Membership issues present “future complications for ASEAN,” was the prophetic verdict of a Thai analyst at the same time. An academic in South Korea further expressed pessimism, attributing “forum fatigue” to the overall exercise and stating that the biennial summit must narrow its mission and address political issues if it is to avoid “cocktail party” irrelevance.

If this was the scene in the year 2000, four years after the birth of ASEM, reservations continue to be voiced at present. A meeting of ASEM foreign ministers took place in Madrid last June without generating any special interest. Again, a succession headlines made this eloquently plain: “European interest in Asia wanes,” “ASEM in danger of being ho-hum” were just two among a score of others with the same negative overtone.

Why are we facing such a state of affairs? The question keeps puzzling me, both as an observer and as a one-time participant in the ASEM process itself.

First, we have to consider a fact connected with the very concept of ASEM: Apart from a legitimate element of cooperation between two continents, the idea was partially floated as a kind of counterweight to the then still promising APEC (Asia-Pacific Economic Cooperation forum), in an effort to curtail excessive American influence in the Asian continent. This may be of course counter-argued but the suspicions broadly remain.

Second, although region-to-region endeavors for exchanges are generally welcome, a steady stream of large meetings carries the risk of inducing “forum fatigue.” Indeed, it takes considerable time and hard work for all participants to properly organize such gatherings. It is also difficult to allocate adequate numbers of officials to guarantee those all-important, flamboyant but ephemeral ministerial declarations, let alone the so often neglected followup to them.

Third, there is a certain degree of overlapping between ASEAN-EU postministerial meetings and ASEM. Of course the compositions of the delegations have not been identical but still, they have been pretty close enough to create some confusion about various projects.

Fourth, one should not lose sight of the fact that independently from ASEM, considerable work is already being done under a bilateral dimension, between a given EU country and an Asian country. So the real challenge here is to identify areas of bloc-to-bloc cooperation exceeding the bilateral framework. This is easier said than done.

A fifth element is the level of political representation in ASEM gatherings. Although one has to concede that it is indeed quite difficult for all ministers or heads of government to participate, a majority nevertheless is needed symbolically to energize the whole exercise.

Unfortunately, data show that there is a continuous lack of proper involvement, mainly from the EU side, sending obviously negative signs to their Asian counterparts. If indeed there is less interest in Asia now in the “region-to-region” perspective, why then maintain an uninspiring bureaucratic process?

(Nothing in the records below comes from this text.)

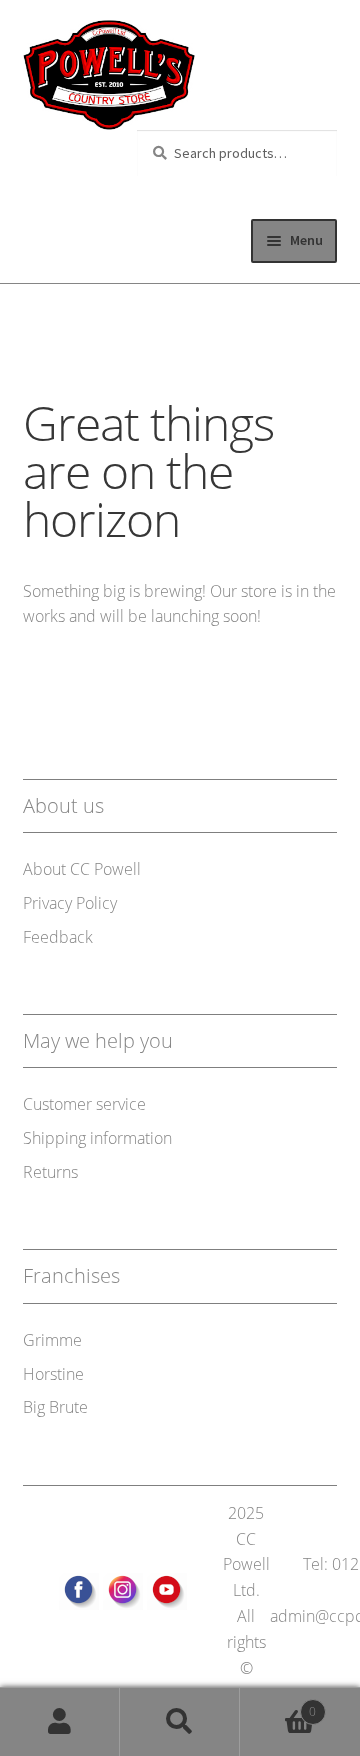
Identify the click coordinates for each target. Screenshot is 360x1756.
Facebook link (79, 1593)
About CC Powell (82, 869)
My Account (60, 1722)
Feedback (58, 937)
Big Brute (55, 1407)
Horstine (53, 1374)
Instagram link (123, 1593)
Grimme (52, 1340)
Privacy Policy (70, 903)
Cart (278, 1704)
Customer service (84, 1104)
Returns (50, 1172)
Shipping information (97, 1138)
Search (180, 1722)
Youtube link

A sixth element is that a better balance among the ASEM concept’s “three pillars” — political, economic and social — has to be pursued. For quite some time, the economic aspect had prevailed, leading to a disturbing blurring of perceptions.

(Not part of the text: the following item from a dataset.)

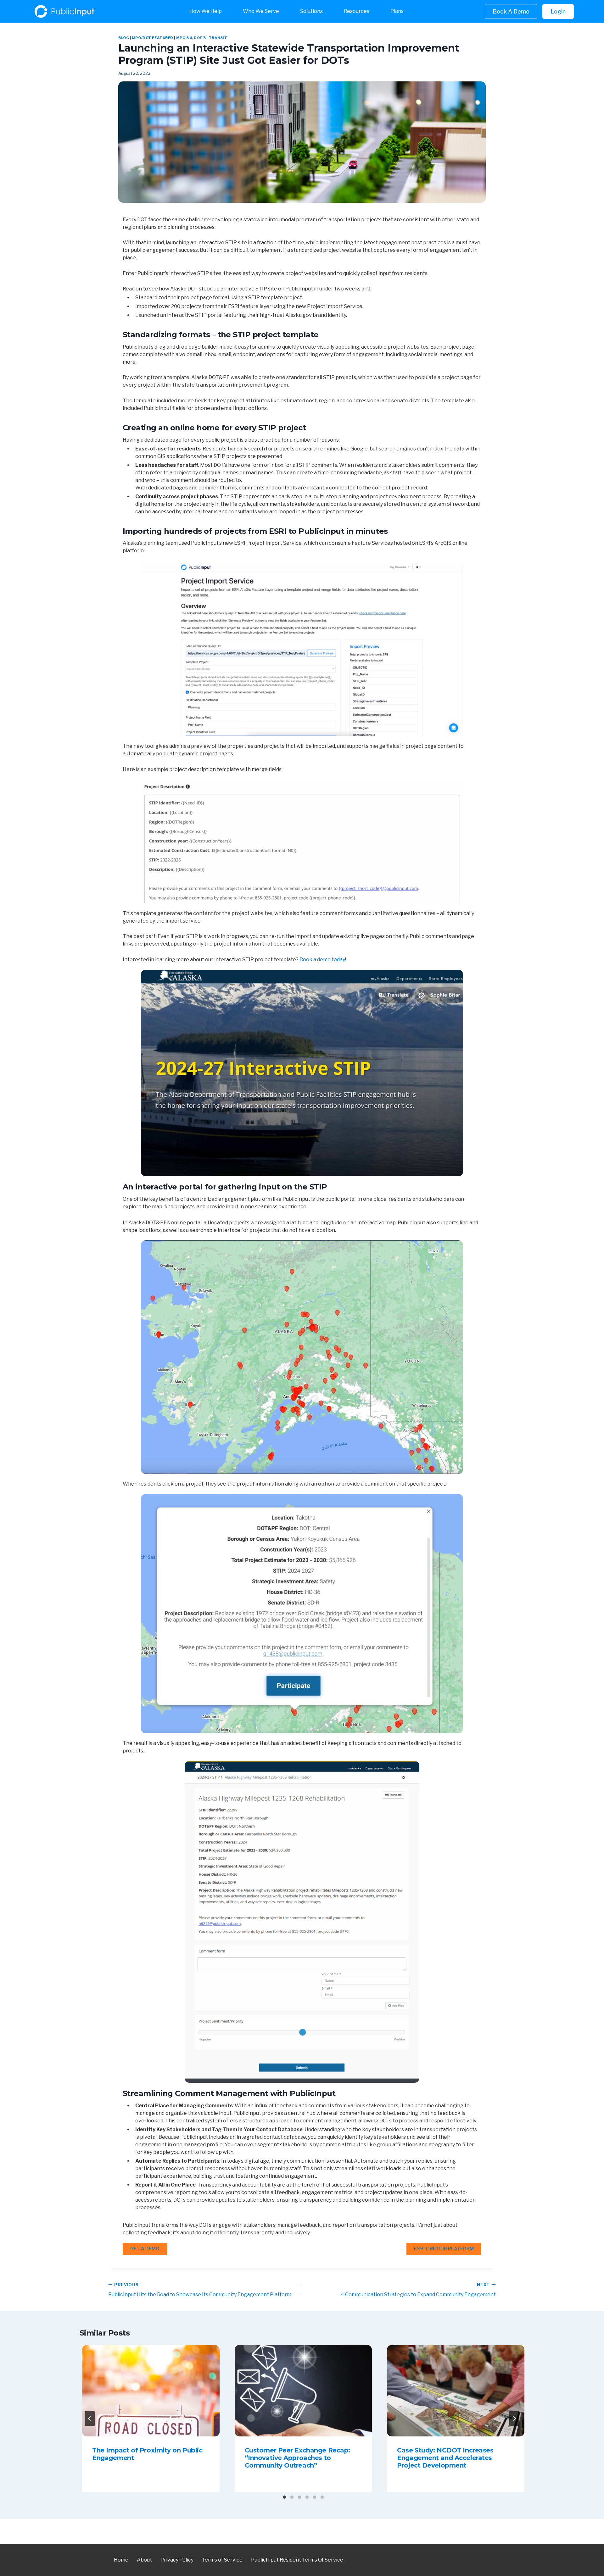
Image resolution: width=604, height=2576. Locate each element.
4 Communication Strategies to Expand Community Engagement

But on the other hand and in a spirit of fairness one has to acknowledge some progress during especially the ASEM meeting in Copenhagen in September, where meaningful ideas regarding security cooperation in a post-Sept. 11 framework, a dialogue of civilizations and more popular involvement in Europe-Asia cooperation were put forward and discussed.

Finally, we have to mention the constant grumbling about participation, especially in relation to Myanmar, formerly Burma. Although at the Madrid meeting a certain compromise had been reached, constant disagreement over this issue gives to outsiders, rightly or wrongly, the impression that ASEM is more about who participates than about what is discussed.

Allergy to the present government in Myanmar is undeniable and amply justifiable but in the final analysis, an ambitious undertaking such as ASEM has to deliver more on substance than on membership brawls. If the European attitude continues oriented toward exclusion, it is not so much Myanmar but ASEM itself which will be greatly hurt.